[Start Material to process]
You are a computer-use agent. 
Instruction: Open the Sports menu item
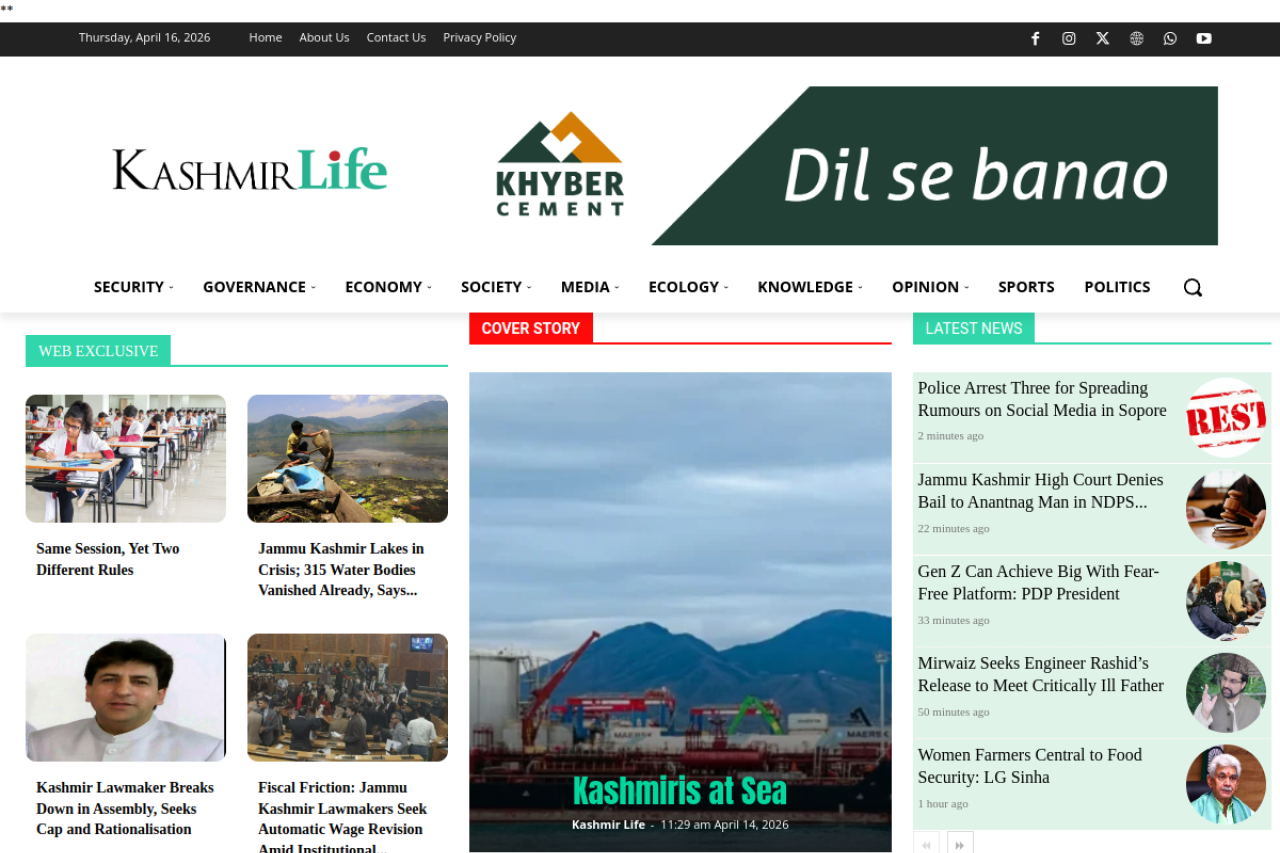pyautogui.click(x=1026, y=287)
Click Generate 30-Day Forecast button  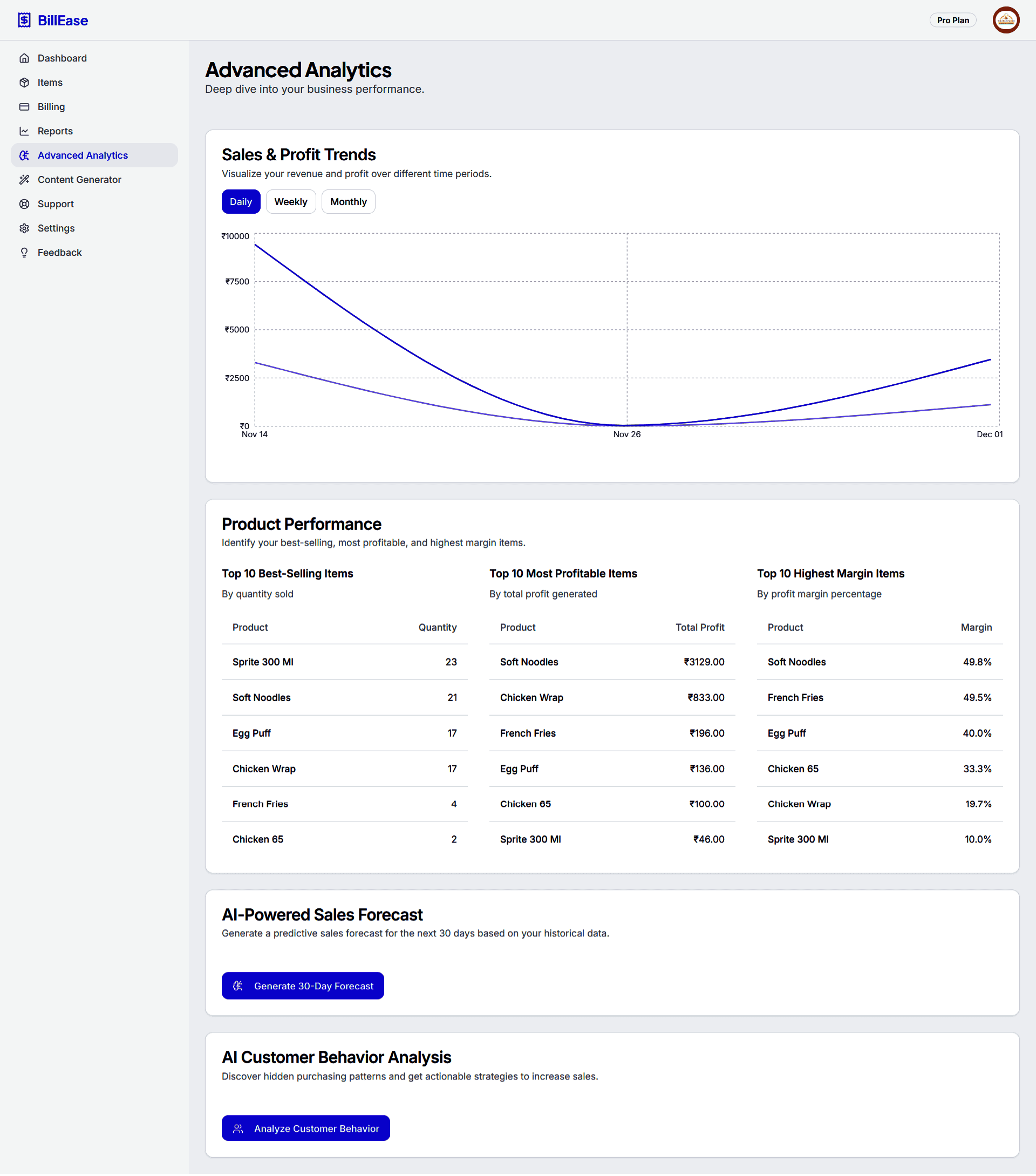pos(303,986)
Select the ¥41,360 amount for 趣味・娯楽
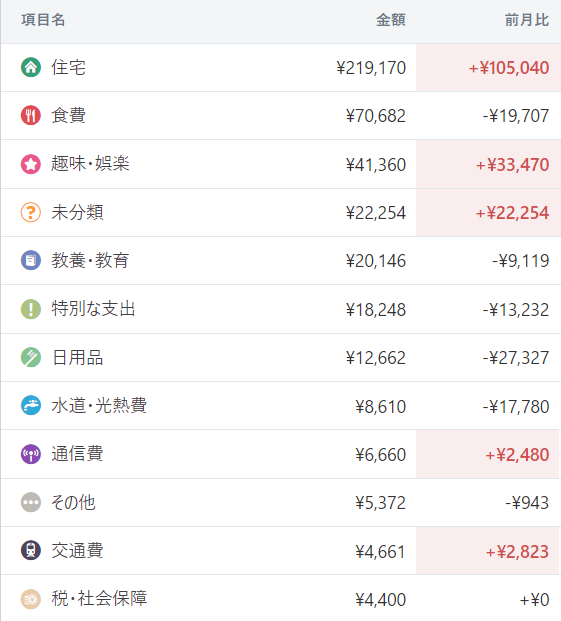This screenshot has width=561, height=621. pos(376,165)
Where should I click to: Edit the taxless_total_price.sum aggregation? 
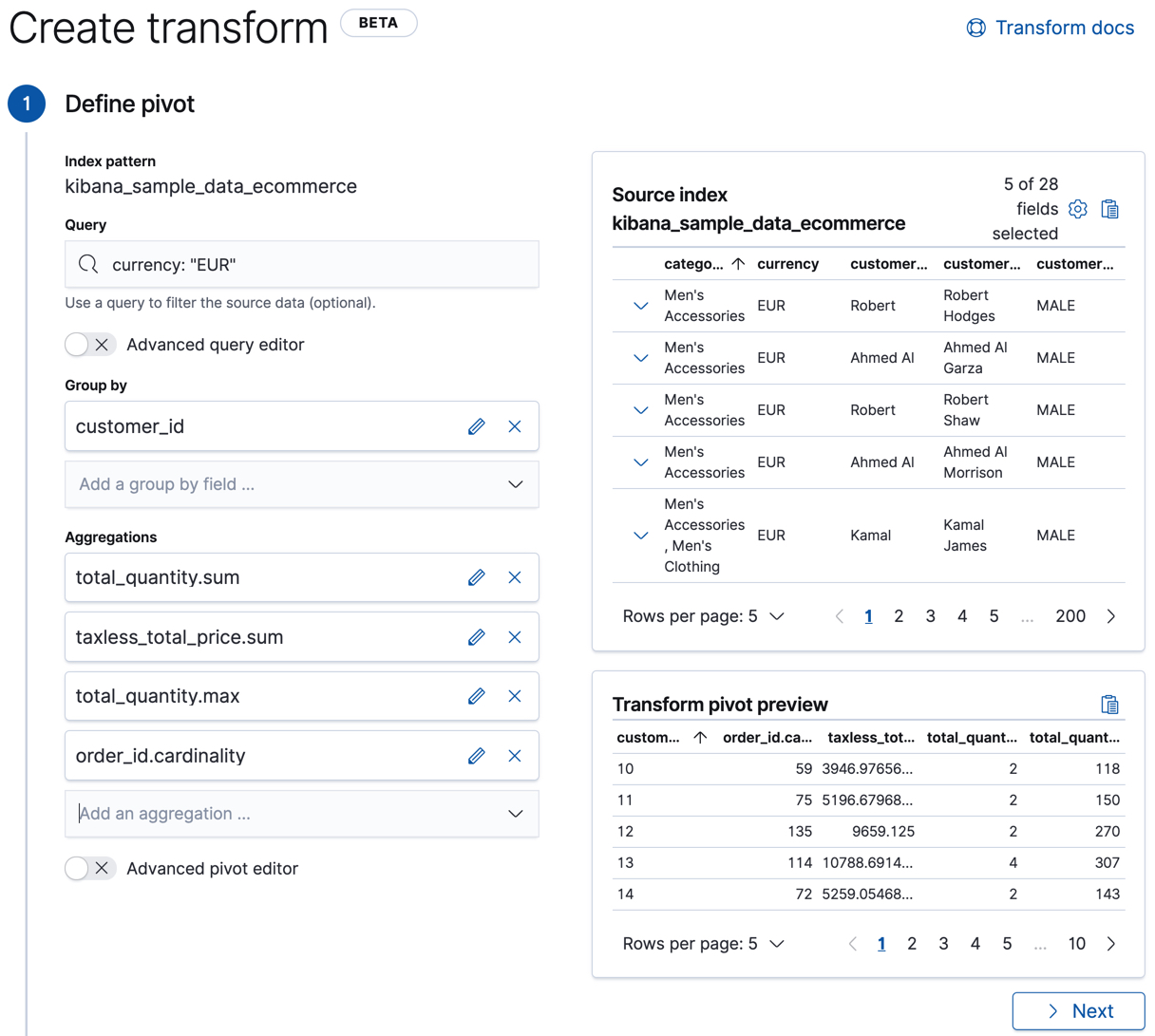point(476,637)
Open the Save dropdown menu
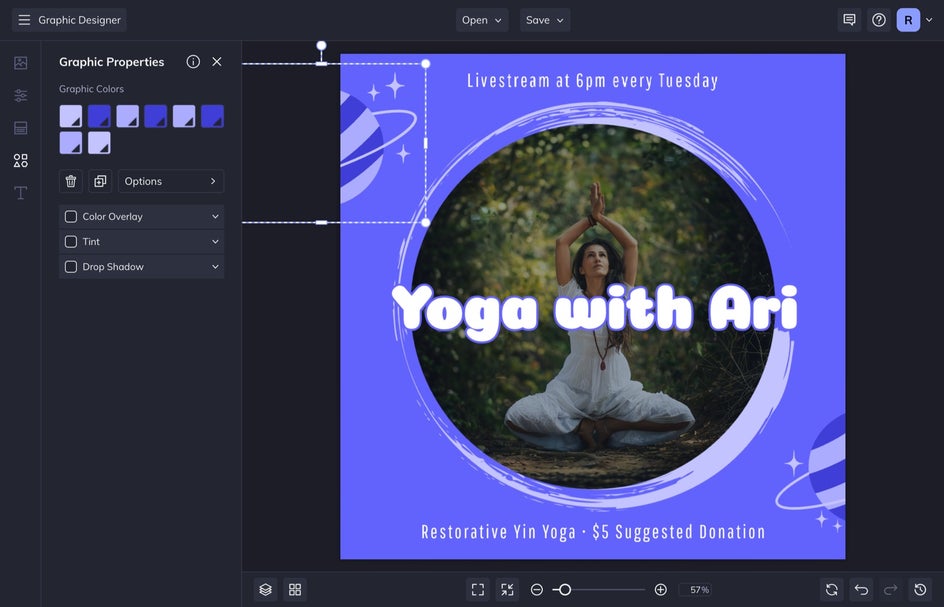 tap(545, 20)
[End Material to process]
▶ [What is required]
Reproduce word for word the part of the records that opens with the line containing "Where should I" and runs through the end of the records, leaving the pictures out of your answer.

▶ [Expected answer]
Where should I click to: Edit the taxless_total_price.sum aggregation? 
point(476,637)
Open the Save dropdown menu
 tap(545, 20)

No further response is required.